UPDATE (May 2017) of “Evaluation of the implementation of the integrated programme for multimorbid patients in Basque Country”RESULT OF Commitment Predictive Modelling B3 (ID4563)
*- Current Status:This simulation modelling formulated two hypotheses by defining key elements derived from extrapolating resource consumption to 2020, and modelling the anticipated increase of care cost for multi-morbid patients due to ageing. The model is based on the objective of reducing the costs for unstable conditions in patients according to the results of the Basque pilot site. On this basis, the model predicts cumulative savings of more than half a million euros.

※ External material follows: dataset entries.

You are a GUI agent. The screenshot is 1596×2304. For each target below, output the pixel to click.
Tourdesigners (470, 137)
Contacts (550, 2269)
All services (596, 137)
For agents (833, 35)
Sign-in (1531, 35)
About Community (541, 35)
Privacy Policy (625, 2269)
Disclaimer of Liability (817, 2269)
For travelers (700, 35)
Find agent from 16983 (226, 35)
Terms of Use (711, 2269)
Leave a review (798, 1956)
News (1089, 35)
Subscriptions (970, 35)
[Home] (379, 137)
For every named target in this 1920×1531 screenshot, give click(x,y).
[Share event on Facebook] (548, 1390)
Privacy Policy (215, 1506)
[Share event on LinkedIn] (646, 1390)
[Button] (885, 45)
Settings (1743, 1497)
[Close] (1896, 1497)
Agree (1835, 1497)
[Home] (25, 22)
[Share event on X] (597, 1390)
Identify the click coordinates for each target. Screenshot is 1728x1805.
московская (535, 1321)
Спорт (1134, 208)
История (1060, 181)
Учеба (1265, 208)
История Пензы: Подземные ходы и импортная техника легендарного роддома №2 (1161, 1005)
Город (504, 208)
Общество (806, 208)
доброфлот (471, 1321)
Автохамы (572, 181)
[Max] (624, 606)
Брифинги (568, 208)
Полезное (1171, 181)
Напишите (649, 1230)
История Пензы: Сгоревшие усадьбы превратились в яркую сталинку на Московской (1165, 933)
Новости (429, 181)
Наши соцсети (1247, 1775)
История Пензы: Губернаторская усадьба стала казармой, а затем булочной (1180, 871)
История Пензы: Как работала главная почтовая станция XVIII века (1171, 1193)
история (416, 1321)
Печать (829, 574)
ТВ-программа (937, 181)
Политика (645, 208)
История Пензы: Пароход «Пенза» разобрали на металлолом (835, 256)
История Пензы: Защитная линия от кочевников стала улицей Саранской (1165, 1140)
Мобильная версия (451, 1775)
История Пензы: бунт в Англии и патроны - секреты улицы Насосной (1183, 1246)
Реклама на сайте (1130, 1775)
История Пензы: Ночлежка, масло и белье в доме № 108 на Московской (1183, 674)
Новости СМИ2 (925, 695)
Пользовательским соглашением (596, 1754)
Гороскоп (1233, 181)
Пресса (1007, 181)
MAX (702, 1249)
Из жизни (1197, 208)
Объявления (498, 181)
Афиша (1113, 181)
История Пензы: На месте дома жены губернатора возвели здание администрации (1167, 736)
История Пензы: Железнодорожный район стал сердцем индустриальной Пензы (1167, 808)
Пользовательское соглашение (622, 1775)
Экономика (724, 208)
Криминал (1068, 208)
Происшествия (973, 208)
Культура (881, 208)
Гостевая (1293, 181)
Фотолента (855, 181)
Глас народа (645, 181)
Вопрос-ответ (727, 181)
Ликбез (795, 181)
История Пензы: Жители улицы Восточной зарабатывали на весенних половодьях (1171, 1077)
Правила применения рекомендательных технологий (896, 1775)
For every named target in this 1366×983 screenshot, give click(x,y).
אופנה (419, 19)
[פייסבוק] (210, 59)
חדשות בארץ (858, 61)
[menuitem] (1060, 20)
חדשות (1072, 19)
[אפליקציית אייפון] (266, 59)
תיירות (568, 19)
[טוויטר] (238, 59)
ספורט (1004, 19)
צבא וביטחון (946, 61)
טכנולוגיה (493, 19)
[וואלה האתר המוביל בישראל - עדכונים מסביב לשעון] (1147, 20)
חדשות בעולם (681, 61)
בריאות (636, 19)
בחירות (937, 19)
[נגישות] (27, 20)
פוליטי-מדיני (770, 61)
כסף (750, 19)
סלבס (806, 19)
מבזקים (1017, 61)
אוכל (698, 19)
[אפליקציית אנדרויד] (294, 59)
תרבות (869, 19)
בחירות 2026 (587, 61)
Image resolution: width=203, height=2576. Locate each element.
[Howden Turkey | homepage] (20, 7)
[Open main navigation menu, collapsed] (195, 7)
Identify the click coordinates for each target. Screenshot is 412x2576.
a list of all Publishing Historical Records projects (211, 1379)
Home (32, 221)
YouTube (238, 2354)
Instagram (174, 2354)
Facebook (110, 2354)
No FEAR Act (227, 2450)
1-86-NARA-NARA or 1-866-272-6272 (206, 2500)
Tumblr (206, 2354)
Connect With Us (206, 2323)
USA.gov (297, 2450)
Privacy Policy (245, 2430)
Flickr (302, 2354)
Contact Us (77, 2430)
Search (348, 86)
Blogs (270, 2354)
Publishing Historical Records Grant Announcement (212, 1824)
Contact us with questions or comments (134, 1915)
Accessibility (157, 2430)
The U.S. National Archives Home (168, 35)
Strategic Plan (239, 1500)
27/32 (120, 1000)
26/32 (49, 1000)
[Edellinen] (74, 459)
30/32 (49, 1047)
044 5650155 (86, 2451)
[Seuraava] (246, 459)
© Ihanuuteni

The application of the developed framework to manage the implementation of integrated programs for multi-morbid patients in big corporations like the Basque Health Service has also been accomplished. The budget impact showed that the burden of multimorbid patients would decrease by 13% if the results of the pilot site were scalable to the whole Basque population. The statistical analysis has included the use of propensity score and genetic matching to minimize the selection bias inherent to real-world data studies. Multivariate analyses have been implemented to carry out the subgroup analysis to identify within the target population those patients with better results. The subgroup analysis suggest that in cases in which the general practitioner's clinical judgement agreed with the risk stratification for case finding, the patients' primary care contacts were increased and in-hospitalizations were reduced. And therefore, that The intervention achieved its objective in those multimorbid patients that could benefit from increased assistance but did not require palliative care. Furthermore, results show that not only the reach of the intervention but also the contact frequency is crucial for attaining the objective.
The framework has also been applied to the Vento region. Our work demonstrates that even soon to make conclusive statements because of the initial phase of the deployment, the integrated program was not sufficiently implemented, and therefore, it was not effective so far. However, the LHSA of Feltre achieved to reduce the burden of the multimorbid patients, being the total cost of these patients closer to the set objective that to the cost that the organization might have incurred if no measures were taken.